Great truncated icosidodecahedron

Polyhedron with 62 faces

Great truncated icosidodecahedron

Type	Uniform star polyhedron
Elements	F = 62, E = 180 V = 120 (χ = 2)
Faces by sides	30{4}+20{6}+12{10/3}
Coxeter diagram
Wythoff symbol	2 3 5/3 \|
Symmetry group	I_h, [5,3], *532
Index references	U₆₈, C₈₇, W₁₀₈
Dual polyhedron	Great disdyakis triacontahedron
Vertex figure	4.6.10/3
Bowers acronym	Gaquatid

In geometry, the great truncated icosidodecahedron (or great quasitruncated icosidodecahedron or stellatruncated icosidodecahedron) is a nonconvex uniform polyhedron, indexed as U₆₈. It has 62 faces (30 squares, 20 hexagons, and 12 decagrams), 180 edges, and 120 vertices.^[1] It is given a Schläfli symbol t_0,1,2{5⁄3,3}, and Coxeter-Dynkin diagram, .

Cartesian coordinates

Cartesian coordinates for the vertices of a great truncated icosidodecahedron centered at the origin are all the even permutations of

{\begin{array}{ccclc}{\Bigl (}&\pm \,\varphi ,&\pm \,\varphi ,&\pm {\bigl [}3-{\frac {1}{\varphi }}{\bigr ]}&{\Bigr )},\\{\Bigl (}&\pm \,2\varphi ,&\pm \,{\frac {1}{\varphi }},&\pm \,{\frac {1}{\varphi ^{3}}}&{\Bigl )},\\{\Bigl (}&\pm \,\varphi ,&\pm \,{\frac {1}{\varphi ^{2}}},&\pm {\bigl [}1+{\frac {3}{\varphi }}{\bigr ]}&{\Bigr )},\\{\Bigl (}&\pm \,{\sqrt {5}},&\pm \,2,&\pm \,{\frac {\sqrt {5}}{\varphi }}&{\Bigr )},\\{\Bigl (}&\pm \,{\frac {1}{\varphi }},&\pm \,3,&\pm \,{\frac {2}{\varphi }}&{\Bigr )},\end{array}}

where $\varphi ={\tfrac {1+{\sqrt {5}}}{2}}$ is the golden ratio.

Related polyhedra

Great disdyakis triacontahedron

Great disdyakis triacontahedron

Type	Star polyhedron
Face
Elements	F = 120, E = 180 V = 62 (χ = 2)
Symmetry group	I_h, [5,3], *532
Index references	DU₆₈
dual polyhedron	Great truncated icosidodecahedron

The great disdyakis triacontahedron (or trisdyakis icosahedron) is a nonconvex isohedral polyhedron.
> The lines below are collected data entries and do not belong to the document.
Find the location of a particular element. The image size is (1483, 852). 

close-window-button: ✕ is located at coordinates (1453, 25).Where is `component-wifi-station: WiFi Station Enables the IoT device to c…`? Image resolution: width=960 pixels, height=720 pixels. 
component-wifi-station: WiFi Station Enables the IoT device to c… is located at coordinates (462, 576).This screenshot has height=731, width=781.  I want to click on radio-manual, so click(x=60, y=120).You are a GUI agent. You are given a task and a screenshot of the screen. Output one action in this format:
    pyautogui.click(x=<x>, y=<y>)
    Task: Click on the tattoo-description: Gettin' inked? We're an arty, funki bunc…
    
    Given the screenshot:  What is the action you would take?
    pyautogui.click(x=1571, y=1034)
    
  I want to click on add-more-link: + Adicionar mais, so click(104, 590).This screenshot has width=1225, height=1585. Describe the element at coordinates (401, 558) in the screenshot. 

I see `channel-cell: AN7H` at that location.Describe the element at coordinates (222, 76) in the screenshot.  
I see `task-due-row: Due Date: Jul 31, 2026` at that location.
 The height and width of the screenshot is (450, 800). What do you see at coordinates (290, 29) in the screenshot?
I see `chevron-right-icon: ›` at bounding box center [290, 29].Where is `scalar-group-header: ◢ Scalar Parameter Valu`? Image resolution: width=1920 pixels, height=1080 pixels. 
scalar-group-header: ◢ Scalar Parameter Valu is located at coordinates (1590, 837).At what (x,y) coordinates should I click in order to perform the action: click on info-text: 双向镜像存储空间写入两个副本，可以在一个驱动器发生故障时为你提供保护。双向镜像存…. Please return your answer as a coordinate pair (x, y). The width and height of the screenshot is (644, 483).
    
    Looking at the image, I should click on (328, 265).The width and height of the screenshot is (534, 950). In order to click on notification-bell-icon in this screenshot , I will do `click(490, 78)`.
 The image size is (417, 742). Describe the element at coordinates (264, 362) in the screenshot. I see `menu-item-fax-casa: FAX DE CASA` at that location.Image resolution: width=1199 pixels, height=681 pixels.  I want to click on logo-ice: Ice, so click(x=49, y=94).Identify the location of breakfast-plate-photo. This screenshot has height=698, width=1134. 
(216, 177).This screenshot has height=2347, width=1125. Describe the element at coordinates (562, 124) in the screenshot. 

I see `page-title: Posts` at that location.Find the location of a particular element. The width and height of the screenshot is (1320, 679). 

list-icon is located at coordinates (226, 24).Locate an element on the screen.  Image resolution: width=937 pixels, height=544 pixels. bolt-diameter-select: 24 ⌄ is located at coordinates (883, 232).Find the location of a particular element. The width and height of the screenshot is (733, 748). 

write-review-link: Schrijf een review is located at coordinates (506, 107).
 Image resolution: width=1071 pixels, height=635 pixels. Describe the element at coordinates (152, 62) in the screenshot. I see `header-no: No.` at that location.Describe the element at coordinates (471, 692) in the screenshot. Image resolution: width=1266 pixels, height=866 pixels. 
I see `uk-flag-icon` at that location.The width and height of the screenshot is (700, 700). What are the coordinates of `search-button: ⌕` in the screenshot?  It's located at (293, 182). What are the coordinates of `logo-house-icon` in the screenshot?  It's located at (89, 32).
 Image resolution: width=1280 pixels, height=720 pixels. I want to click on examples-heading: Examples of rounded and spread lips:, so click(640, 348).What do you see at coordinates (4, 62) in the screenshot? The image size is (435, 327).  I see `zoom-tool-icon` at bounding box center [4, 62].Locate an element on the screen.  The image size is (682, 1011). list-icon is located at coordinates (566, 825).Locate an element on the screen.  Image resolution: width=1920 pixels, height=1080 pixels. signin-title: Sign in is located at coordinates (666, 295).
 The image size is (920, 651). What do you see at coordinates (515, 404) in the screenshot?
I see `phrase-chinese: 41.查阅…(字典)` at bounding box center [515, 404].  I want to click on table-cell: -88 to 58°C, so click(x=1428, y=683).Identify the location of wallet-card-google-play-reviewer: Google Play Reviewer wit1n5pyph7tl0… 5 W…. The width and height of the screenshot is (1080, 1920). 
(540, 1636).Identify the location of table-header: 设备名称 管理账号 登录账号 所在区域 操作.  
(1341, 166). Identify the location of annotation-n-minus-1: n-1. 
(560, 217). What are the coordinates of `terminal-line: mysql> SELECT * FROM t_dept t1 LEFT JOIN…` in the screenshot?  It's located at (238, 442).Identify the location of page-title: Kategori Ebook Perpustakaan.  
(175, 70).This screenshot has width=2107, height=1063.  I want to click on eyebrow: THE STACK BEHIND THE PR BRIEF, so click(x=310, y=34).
It is the dual of the great truncated icosidodecahedron. Its faces are triangles.

Proportions

The triangles have one angle of $\arccos \left({\tfrac {1}{6}}+{\tfrac {1}{15}}{\sqrt {5}}\right)\approx 71.594\,636\,220\,88^{\circ }$ , one of $\arccos \left({\tfrac {3}{4}}+{\tfrac {1}{10}}{\sqrt {5}}\right)\approx 13.192\,999\,040\,74^{\circ }$ and one of $\arccos \left({\tfrac {3}{8}}-{\tfrac {5}{24}}{\sqrt {5}}\right)\approx 95.212\,364\,738\,38^{\circ }.$ The dihedral angle equals $\arccos \left({\tfrac {-179+24{\sqrt {5}}}{241}}\right)\approx 121.336\,250\,807\,39^{\circ }.$ Part of each triangle lies within the solid, hence is invisible in solid models.